There have been various parameters used to measure the nutritional status of the patients with gynaecological cancer with varied results. They include anthropometric measurements (weight loss, body mass index (BMI), triple skin fold thickness and arm circumference), biochemical (serum prealbumin, albumin, transferrin, haemoglobin, and vitamins) and immunological (skin sensitivity tests) measurements [16].

Various prognostic scoring systems such as prognostic nutritional index (PNI) [17], prognostic and nutritional inflammatory index [18] and patient-generated subjective global assessment (PG-SGA) [19], consisting of combination of different prognostic nutritional markers have also been used to the state of nutrition in critically ill and cancer patients. Of the above markers, PG-SGA, serum albumin and skin fold thickness have been shown to be accurate in predicting malnutrition and subsequent survival in gynaecological cancer patients [16]. We therefore used preoperative serum albumin as predictor of survival in patients with ovarian cancer.

In our cohort, serum albumin levels of <25 g/l associated with median survival of 4.8 months compared to 43.2 months in patients with serum albumin of >35 g/l with clear separation of survival curves. This correlation of poor survival with decreasing levels of serum albumin has also been demonstrated by Parker et al. [20]. They have also shown that serum CA125 in addition to albumin is also an independent prognostic predictor of survival in patients with ovarian cancer.
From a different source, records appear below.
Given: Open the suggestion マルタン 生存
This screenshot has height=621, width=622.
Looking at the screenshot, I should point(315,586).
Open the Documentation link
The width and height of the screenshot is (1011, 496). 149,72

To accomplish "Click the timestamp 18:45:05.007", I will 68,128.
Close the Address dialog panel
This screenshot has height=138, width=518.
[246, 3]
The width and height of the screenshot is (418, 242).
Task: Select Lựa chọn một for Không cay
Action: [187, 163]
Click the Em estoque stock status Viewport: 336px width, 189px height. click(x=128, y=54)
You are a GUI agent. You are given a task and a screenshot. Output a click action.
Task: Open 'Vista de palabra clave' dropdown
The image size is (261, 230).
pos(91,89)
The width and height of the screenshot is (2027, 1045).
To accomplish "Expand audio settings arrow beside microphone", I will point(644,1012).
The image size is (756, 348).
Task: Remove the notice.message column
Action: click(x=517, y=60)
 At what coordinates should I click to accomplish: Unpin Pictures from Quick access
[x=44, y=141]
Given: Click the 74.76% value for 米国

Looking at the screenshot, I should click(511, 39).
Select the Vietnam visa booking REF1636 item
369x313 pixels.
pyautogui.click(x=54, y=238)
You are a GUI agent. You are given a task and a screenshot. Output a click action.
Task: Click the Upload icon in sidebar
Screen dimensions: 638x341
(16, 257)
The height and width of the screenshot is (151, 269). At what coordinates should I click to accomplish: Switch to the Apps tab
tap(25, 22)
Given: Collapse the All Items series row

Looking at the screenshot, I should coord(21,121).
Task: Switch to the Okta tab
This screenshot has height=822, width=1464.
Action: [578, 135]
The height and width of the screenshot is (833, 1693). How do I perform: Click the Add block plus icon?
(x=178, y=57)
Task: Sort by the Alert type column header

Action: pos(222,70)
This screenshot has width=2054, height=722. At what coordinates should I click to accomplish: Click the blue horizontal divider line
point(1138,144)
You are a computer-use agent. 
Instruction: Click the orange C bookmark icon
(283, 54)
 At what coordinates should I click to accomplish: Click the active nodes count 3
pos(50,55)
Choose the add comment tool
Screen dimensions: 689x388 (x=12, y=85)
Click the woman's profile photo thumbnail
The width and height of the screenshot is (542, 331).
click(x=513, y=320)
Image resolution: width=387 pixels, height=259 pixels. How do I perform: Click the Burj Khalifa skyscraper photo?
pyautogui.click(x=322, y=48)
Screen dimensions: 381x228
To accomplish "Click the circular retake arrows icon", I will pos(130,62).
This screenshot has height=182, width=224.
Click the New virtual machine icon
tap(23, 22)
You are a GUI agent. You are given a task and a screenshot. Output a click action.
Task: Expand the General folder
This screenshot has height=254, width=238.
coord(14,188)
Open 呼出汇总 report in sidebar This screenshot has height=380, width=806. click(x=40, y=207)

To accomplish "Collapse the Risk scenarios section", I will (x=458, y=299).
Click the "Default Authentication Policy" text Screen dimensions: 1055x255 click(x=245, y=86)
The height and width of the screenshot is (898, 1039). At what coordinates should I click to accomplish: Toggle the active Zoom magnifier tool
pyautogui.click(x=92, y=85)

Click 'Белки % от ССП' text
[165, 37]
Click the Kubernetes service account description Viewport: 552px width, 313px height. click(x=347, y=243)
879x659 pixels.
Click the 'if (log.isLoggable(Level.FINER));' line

In our study, there was no correlation of CA125, chemotherapy and histology with survival.

On Cox regression model of multivariate analysis, serum albumin retained its capability as an independent prognostic marker for poor survival in patients with ovarian cancer along with age and FIGO stage. The presence residual disease after surgery is a well-known independent prognostic marker for survival in patients with ovarian cancer [21], but in our study the presence of residual disease lost its significance as poor prognostic marker on multivariate analysis.

Further stratification of various variables with respect to serum albumin, showed that there was no difference in patients receiving chemotherapy, presence of residual tumour and CA125 level although there was a significant association of serum albumin with stage, grade and type of tumour. This indicates the low albumin is associated with aggressive disease and is associated with poor survival.

The levels of serum albumin can also be affected by other associated conditions such as liver disease, uraemia, hypothyroidism, alcohol abuse, corticosteroids and trauma [22]. Moreover, albumin has a large body pool and a half life of 20 days and once the pool is depleted, it takes typically 14 days to return to normal on adequate nutrient supplementation [23].

Early recognition and preoperative nutritional support in malnourished patients has been shown to reduce post-operative complications and improve outcomes in patients with gastrointestinal cancers [24] and in patients undergoing pancreaticoduodenectomy [25].

As this study is retrospective analysis, it forms a good basis for further investigation on the use of serum albumin as prognostic marker in prospective trials. There is also a need for prospective studies evaluating the effect of optimisation of serum albumin in the peri-operative period, by adequate nutritional supplementation on overall survival in ovarian cancer patients.